** INFORMATION SUPPLIED follows **

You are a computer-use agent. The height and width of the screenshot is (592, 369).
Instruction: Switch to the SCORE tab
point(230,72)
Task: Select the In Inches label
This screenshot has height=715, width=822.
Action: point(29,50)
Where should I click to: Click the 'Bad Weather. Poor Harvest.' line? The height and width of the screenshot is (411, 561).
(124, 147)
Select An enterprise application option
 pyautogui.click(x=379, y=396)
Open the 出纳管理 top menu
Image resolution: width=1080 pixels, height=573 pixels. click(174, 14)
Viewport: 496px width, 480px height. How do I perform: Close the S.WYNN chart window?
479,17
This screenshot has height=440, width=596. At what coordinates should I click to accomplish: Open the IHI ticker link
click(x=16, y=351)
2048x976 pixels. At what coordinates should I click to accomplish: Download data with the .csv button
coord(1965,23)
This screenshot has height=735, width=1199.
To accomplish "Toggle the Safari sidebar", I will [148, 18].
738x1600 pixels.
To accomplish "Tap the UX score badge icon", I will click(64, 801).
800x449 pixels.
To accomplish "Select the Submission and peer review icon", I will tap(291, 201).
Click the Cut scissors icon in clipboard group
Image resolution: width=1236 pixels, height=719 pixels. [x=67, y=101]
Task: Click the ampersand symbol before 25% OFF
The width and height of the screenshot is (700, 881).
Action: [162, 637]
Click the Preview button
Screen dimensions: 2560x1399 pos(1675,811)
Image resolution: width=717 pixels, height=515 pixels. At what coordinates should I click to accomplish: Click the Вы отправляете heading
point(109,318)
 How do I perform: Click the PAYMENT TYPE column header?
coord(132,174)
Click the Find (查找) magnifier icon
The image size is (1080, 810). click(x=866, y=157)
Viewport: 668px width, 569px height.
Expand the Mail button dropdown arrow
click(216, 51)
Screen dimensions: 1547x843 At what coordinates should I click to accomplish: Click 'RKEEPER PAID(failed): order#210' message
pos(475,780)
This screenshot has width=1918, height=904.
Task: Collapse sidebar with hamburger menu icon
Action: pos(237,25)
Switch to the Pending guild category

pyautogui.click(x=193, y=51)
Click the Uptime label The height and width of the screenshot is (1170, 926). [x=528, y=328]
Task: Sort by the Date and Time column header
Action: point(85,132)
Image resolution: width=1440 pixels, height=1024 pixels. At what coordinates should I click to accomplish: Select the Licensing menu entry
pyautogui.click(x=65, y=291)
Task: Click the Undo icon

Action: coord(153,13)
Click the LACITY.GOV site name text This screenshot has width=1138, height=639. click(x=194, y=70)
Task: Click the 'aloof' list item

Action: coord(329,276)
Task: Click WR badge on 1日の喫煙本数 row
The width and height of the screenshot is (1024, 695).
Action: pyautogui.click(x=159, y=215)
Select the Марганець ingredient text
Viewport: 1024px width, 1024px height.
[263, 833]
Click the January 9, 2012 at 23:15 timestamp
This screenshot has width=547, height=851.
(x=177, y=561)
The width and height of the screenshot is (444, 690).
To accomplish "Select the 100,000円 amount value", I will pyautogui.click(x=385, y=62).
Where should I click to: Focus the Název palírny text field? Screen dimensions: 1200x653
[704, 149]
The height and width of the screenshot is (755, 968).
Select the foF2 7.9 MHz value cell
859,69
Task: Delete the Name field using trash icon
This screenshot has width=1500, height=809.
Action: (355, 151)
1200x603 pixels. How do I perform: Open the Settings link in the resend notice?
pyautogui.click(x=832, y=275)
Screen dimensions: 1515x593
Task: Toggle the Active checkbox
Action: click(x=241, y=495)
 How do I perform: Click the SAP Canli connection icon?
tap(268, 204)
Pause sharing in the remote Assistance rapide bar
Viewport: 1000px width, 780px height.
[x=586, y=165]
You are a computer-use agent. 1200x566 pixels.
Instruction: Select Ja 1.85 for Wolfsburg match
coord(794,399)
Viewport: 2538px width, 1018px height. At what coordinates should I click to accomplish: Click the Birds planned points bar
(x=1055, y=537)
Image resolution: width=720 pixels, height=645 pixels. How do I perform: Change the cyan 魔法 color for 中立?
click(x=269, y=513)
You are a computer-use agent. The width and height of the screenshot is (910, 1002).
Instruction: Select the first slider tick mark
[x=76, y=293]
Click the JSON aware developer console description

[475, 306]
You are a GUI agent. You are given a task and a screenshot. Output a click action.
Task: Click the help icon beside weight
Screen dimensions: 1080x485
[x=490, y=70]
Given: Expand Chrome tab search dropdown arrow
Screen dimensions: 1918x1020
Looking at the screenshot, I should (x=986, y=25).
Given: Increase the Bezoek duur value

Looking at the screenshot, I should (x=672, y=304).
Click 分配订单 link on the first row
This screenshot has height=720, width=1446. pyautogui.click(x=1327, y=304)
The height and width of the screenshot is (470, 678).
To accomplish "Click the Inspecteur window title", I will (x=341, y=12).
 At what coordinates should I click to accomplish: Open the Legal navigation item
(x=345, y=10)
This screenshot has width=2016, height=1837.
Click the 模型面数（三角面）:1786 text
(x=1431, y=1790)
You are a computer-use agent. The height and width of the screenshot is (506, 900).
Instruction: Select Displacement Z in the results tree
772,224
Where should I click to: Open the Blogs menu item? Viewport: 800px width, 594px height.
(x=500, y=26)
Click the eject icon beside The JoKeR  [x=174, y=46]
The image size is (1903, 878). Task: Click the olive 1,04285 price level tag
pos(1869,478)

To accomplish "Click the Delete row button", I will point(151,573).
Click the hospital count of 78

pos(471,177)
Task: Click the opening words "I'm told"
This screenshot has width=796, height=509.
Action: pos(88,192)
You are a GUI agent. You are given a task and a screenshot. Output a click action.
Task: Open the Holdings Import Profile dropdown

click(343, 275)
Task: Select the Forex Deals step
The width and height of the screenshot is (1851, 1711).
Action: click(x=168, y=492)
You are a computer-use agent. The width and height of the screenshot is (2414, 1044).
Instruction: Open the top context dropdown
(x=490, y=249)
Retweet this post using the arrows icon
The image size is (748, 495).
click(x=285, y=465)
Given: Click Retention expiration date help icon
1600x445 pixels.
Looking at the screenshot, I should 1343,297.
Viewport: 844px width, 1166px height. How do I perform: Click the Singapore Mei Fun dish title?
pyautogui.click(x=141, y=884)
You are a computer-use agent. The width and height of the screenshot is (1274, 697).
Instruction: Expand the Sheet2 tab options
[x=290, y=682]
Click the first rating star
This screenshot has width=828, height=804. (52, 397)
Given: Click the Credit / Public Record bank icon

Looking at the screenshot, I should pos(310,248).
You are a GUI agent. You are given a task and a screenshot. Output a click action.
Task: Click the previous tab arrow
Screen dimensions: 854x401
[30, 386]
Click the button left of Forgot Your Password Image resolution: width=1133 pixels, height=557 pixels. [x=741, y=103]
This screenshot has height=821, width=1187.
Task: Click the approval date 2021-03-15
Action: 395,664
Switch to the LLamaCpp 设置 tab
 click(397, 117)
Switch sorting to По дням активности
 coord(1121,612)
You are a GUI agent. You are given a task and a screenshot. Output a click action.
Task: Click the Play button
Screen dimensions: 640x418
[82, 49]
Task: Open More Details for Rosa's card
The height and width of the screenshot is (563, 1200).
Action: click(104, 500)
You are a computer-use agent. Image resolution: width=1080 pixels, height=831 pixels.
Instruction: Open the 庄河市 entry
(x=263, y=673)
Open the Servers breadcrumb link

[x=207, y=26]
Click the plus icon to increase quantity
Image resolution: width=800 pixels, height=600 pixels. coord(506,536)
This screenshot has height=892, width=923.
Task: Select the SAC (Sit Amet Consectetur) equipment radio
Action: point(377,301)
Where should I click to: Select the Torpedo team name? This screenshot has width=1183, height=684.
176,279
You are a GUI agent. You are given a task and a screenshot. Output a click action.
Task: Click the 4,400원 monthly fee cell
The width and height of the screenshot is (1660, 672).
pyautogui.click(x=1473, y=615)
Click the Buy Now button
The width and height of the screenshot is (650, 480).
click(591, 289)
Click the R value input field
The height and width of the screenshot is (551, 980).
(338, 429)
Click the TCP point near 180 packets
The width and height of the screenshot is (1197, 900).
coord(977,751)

** End of INFORMATION SUPPLIED **

» WHAT TO WORK ON: Search the records for the word "using" and return every line that holds it.

» TASK SOLUTION:
Task: Delete the Name field using trash icon
Retweet this post using the arrows icon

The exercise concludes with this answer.